**What this exercise asks:**
[a] In the abstract on laser therapy for brain injury below, what wavelength was the continuous wave laser used for active treatment?
[b] List every day after injury at which the abstract on laser therapy for brain injury says mice were sacrificed.
[c] Using the abstract on laser therapy for brain injury, decide whether each statement agrees with it: (i) Mice were injected with bromodeoxyuridine during days 21 to 27. (ii) Fourteen daily laser treatments gave more benefit than the TBI-sham control. (iii) Lesion size shrank over 4 weeks in all TBI groups. Answer yes or no for each and quote the words that decide it.

Abstract
Low-level laser (light) therapy (LLLT) has been clinically applied around the world for a spectrum of disorders requiring healing, regeneration and prevention of tissue death. One area that is attracting growing interest in this scope is the use of transcranial LLLT to treat stroke and traumatic brain injury (TBI). We developed a mouse model of severe TBI induced by controlled cortical impact and explored the effect of different treatment schedules. Adult male BALB/c mice were divided into 3 broad groups (a) sham-TBI sham-treatment, (b) real-TBI sham-treatment, and (c) real-TBI active-treatment. Mice received active-treatment (transcranial LLLT by continuous wave 810 nm laser, 25 mW/cm2, 18 J/cm2, spot diameter 1 cm) while sham-treatment was immobilization only, delivered either as a single treatment at 4 hours post TBI, as 3 daily treatments commencing at 4 hours post TBI or as 14 daily treatments. Mice were sacrificed at 0, 4, 7, 14 and 28 days post-TBI for histology or histomorphometry, and injected with bromodeoxyuridine (BrdU) at days 21–27 to allow identification of proliferating cells. Mice with severe TBI treated with 1-laser Tx (and to a greater extent 3-laser Tx) had significant improvements in neurological severity score (NSS), and wire-grip and motion test (WGMT). However 14-laser Tx provided no benefit over TBI-sham control. Mice receiving 1- and 3-laser Tx had smaller lesion size at 28-days (although the size increased over 4 weeks in all TBI-groups) and less Fluoro-Jade staining for degenerating neurons (at 14 days) than in TBI control and 14-laser Tx groups. There were more BrdU-positive cells in the lesion in 1- and 3-laser groups suggesting LLLT may increase neurogenesis. Transcranial NIR laser may provide benefit in cases of acute TBI provided the optimum treatment regimen is employed.
Highlights
Incidences of traumatic brain injury (TBI) in both developed and developing countries are in rise
We observed greater improvements in group 1 compared to group 7 that became especially noticeable as time progressed up to 28 days post-TBI
The integrated neurological severity score (NSS) value of the group of real-TBI 14 active laser Tx was significantly worse than the group of real-TBI 3 active laser Tx (P,0.001) and worse that the group of real-TBI 1 active laser Tx (P,0.01)

**Record set:**
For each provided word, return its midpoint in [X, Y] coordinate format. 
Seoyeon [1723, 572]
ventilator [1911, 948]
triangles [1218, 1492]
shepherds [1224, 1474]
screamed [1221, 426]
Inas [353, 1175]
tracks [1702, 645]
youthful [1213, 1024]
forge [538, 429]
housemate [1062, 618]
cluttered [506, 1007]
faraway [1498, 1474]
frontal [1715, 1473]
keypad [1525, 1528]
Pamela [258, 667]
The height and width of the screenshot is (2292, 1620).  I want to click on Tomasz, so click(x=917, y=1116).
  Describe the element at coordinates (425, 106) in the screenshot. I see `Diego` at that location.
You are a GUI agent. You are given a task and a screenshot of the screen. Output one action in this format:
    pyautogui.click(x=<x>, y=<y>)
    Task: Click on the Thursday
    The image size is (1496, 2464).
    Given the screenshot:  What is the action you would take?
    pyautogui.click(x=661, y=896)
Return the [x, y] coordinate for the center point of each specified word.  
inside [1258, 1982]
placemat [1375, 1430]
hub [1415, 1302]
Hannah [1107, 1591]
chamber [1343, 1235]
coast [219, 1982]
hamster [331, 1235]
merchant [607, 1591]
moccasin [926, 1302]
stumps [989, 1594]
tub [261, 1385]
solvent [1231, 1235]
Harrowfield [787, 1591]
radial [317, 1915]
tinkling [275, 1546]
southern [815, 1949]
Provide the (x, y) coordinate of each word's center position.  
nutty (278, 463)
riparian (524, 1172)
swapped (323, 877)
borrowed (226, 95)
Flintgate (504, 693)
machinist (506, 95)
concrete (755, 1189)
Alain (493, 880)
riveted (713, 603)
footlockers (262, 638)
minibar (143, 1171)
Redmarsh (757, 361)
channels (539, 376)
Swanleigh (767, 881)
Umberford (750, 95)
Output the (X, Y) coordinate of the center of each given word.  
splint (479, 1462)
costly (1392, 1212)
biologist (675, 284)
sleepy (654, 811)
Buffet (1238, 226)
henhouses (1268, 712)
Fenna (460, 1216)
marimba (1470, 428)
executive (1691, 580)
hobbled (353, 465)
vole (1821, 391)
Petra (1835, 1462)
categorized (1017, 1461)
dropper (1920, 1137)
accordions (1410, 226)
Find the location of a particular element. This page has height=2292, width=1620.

**Task results:**
[a] 810 nm

[b] 0, 4, 7, 14 and 28 days post-TBI

[c]
(i) Yes: "injected with bromodeoxyuridine (BrdU) at days 21–27"
(ii) No: "However 14-laser Tx provided no benefit over TBI-sham control."
(iii) No: "although the size increased over 4 weeks in all TBI-groups"